Metro Police spokesman Don Aaron says the 41-year-old Dunaway has spent many of his 15 years with the department as a detective. He’s investigated numerous homicides and other violent crimes over the years. But because of his false testimony in the Mercer trial, Aaron says he will no longer be a detective, at least for the foreseeable future.
“In his conversation with me, he said that he made a mistake, that there were no underlying reasons or issues. He made a mistake,” Aaron says. Still, Aaron says his actions resulted in serious ramifications.
Regardless of whether the misstatement was premeditated or inadvertent, it’s likely to impact any testimony Dunaway provides in future cases, and might even call into question statements he made under oath in previous criminal matters.
“I think Roy Dunaway shot himself in the foot in such a way that he’ll never make a reliable witness again,” says deputy public defender Laura Dykes, who is not connected to the Mercer case. “His cross [examination] in any future case will consist of, ‘What if you remember this correctly two days after this has concluded?’ He just isn’t going to make a decent witness for the state in any situation.”

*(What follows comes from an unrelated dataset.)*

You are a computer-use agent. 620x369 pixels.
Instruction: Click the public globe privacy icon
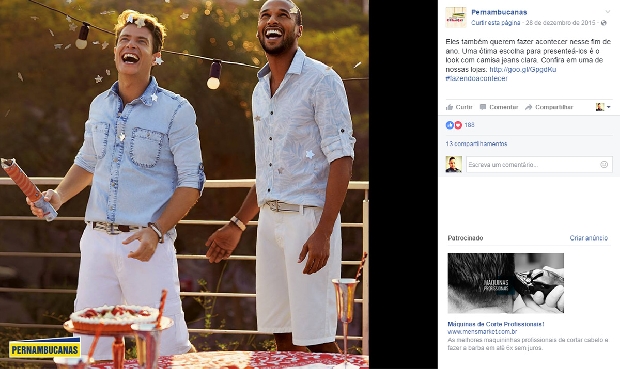tap(603, 23)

Given his reassignment, Dunaway won’t be in court and in a position to testify in such cases as often, but Belinda Mercer’s attorney, Hal Hardin, agrees with the public defender’s assessment and predicts that defense lawyers in past cases might try to use Dunaway’s false testimony in the Mercer case as evidence that he might have lied before.
Before Mercer’s trial started, Hardin says prosecutors made it clear that no witnesses were going to testify that his client confessed. That’s why when Dunaway “blurted out this statement,” Hardin says, “I almost fell out of my chair.”
In his opening remarks at trial, Hardin argued that there was no proof his client admitted shooting the victim. “Then they put this officer up, and it made me a liar in front of the jury,” Hardin says, adding that the witness went so far as to claim Mercer felt certain she had shot her husband. “The judge said he had no alternative but to grant a mistrial.”
And it’s clear the prosecution was equally as floored by Dunaway’s performance in the courtroom. “Yes, we were surprised. He [Dunaway] had never told us that before,” says Katy Miller, senior assistant district attorney and one of two prosecutors assigned to the case.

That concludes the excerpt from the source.